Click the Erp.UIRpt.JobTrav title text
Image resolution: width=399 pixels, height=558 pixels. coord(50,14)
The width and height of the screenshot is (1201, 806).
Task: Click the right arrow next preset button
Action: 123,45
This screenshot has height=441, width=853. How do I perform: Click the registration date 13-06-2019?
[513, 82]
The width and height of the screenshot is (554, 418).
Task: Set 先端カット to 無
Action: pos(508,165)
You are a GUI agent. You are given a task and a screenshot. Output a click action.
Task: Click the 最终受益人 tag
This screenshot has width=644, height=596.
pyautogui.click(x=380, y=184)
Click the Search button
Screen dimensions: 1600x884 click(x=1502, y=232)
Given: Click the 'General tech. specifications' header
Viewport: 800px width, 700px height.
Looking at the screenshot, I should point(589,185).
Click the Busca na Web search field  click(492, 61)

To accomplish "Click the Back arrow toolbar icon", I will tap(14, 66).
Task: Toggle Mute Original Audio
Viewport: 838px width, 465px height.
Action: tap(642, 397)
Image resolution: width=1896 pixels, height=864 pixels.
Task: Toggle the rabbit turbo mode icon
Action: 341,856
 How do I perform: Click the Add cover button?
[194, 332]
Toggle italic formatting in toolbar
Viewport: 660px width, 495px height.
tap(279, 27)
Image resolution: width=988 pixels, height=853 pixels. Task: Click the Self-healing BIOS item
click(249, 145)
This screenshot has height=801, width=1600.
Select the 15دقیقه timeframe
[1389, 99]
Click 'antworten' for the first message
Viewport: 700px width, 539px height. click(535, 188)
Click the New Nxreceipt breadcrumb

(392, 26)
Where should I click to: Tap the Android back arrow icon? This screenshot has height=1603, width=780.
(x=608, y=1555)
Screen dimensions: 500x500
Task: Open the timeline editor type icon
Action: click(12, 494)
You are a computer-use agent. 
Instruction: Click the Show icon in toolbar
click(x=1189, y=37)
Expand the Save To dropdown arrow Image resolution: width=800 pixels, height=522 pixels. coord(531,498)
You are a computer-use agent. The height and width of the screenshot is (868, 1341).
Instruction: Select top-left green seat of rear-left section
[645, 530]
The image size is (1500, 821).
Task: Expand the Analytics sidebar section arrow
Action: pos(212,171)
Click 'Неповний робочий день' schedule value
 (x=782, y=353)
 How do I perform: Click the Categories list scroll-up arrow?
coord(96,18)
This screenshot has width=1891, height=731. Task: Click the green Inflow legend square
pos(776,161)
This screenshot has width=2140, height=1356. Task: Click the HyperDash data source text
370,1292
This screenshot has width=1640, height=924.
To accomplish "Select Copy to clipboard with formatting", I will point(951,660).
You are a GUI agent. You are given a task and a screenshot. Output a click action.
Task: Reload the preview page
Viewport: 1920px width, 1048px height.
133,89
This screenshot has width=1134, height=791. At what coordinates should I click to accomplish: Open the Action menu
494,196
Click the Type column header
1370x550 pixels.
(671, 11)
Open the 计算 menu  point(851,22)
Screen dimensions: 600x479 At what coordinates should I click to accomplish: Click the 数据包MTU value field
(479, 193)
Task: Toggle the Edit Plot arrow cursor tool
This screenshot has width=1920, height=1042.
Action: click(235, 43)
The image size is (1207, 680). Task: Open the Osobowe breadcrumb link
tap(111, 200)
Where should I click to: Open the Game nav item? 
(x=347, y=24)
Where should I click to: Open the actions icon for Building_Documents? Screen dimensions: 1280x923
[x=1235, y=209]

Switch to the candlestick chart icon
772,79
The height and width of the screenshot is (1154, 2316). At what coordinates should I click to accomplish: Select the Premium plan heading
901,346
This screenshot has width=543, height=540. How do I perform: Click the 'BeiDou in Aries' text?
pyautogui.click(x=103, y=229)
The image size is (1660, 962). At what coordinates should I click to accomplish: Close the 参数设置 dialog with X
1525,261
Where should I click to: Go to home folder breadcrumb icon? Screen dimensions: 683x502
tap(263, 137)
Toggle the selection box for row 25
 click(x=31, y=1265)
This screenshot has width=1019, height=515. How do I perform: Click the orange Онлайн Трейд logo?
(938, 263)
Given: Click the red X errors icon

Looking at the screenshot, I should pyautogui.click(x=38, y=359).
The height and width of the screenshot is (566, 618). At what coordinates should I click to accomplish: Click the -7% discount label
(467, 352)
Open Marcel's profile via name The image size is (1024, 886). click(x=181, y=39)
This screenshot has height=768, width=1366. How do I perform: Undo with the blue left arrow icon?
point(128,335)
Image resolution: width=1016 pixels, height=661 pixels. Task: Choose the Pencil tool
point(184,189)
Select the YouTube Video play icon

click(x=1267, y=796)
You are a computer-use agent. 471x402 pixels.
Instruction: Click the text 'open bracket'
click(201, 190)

────

● TASK INSTRUCTIONS: What are the lines from the one with "Select the YouTube Video play icon" through the last line of the records above? Quote them exactly and add nothing.

● ANSWER SPACE:
Select the YouTube Video play icon

click(x=1267, y=796)
You are a computer-use agent. 471x402 pixels.
Instruction: Click the text 'open bracket'
click(201, 190)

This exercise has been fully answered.